● What you need to do:
Each line of the data has to be retyped exactly as it is.

● Record excerpts:
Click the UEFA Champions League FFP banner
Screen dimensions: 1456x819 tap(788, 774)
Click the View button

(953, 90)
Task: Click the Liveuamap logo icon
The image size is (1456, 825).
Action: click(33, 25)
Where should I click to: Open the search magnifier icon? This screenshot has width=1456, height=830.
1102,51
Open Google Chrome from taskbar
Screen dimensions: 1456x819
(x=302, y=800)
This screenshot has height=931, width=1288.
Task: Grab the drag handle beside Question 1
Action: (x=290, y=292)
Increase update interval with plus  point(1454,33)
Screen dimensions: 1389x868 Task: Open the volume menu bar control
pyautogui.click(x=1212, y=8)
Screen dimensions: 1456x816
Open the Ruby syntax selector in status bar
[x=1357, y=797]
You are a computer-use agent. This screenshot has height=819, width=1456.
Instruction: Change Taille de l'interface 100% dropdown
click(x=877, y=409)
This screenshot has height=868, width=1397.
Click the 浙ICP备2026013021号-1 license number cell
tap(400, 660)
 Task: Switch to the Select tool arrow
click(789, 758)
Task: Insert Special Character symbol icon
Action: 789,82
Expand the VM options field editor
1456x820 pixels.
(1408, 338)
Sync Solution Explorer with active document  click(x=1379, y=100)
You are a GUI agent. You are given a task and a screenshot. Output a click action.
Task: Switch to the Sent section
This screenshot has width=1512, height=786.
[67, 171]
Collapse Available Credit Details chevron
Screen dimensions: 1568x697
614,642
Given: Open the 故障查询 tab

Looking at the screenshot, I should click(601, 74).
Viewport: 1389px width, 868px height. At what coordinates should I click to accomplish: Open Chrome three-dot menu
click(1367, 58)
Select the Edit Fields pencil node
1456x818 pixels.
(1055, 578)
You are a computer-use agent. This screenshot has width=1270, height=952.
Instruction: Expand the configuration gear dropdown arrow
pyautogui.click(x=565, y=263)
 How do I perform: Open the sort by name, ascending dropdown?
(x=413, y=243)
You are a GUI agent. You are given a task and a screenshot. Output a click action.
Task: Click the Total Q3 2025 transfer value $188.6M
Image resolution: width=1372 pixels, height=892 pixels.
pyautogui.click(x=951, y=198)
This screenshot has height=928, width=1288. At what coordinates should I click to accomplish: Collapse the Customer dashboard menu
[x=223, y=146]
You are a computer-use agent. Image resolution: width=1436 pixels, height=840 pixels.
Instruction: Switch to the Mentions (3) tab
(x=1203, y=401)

● Reply:
Click the UEFA Champions League FFP banner
Screen dimensions: 1456x819 tap(788, 774)
Click the View button

(953, 90)
Task: Click the Liveuamap logo icon
The image size is (1456, 825).
Action: click(33, 25)
Where should I click to: Open the search magnifier icon? This screenshot has width=1456, height=830.
1102,51
Open Google Chrome from taskbar
Screen dimensions: 1456x819
(x=302, y=800)
This screenshot has height=931, width=1288.
Task: Grab the drag handle beside Question 1
Action: (x=290, y=292)
Increase update interval with plus  point(1454,33)
Screen dimensions: 1389x868 Task: Open the volume menu bar control
pyautogui.click(x=1212, y=8)
Screen dimensions: 1456x816
Open the Ruby syntax selector in status bar
[x=1357, y=797]
You are a computer-use agent. This screenshot has height=819, width=1456.
Instruction: Change Taille de l'interface 100% dropdown
click(x=877, y=409)
This screenshot has height=868, width=1397.
Click the 浙ICP备2026013021号-1 license number cell
tap(400, 660)
 Task: Switch to the Select tool arrow
click(789, 758)
Task: Insert Special Character symbol icon
Action: 789,82
Expand the VM options field editor
1456x820 pixels.
(1408, 338)
Sync Solution Explorer with active document  click(x=1379, y=100)
You are a GUI agent. You are given a task and a screenshot. Output a click action.
Task: Switch to the Sent section
This screenshot has width=1512, height=786.
[67, 171]
Collapse Available Credit Details chevron
Screen dimensions: 1568x697
614,642
Given: Open the 故障查询 tab

Looking at the screenshot, I should click(601, 74).
Viewport: 1389px width, 868px height. At what coordinates should I click to accomplish: Open Chrome three-dot menu
click(1367, 58)
Select the Edit Fields pencil node
1456x818 pixels.
(1055, 578)
You are a computer-use agent. This screenshot has width=1270, height=952.
Instruction: Expand the configuration gear dropdown arrow
pyautogui.click(x=565, y=263)
 How do I perform: Open the sort by name, ascending dropdown?
(x=413, y=243)
You are a GUI agent. You are given a task and a screenshot. Output a click action.
Task: Click the Total Q3 2025 transfer value $188.6M
Image resolution: width=1372 pixels, height=892 pixels.
pyautogui.click(x=951, y=198)
This screenshot has height=928, width=1288. At what coordinates should I click to accomplish: Collapse the Customer dashboard menu
[x=223, y=146]
You are a computer-use agent. Image resolution: width=1436 pixels, height=840 pixels.
Instruction: Switch to the Mentions (3) tab
(x=1203, y=401)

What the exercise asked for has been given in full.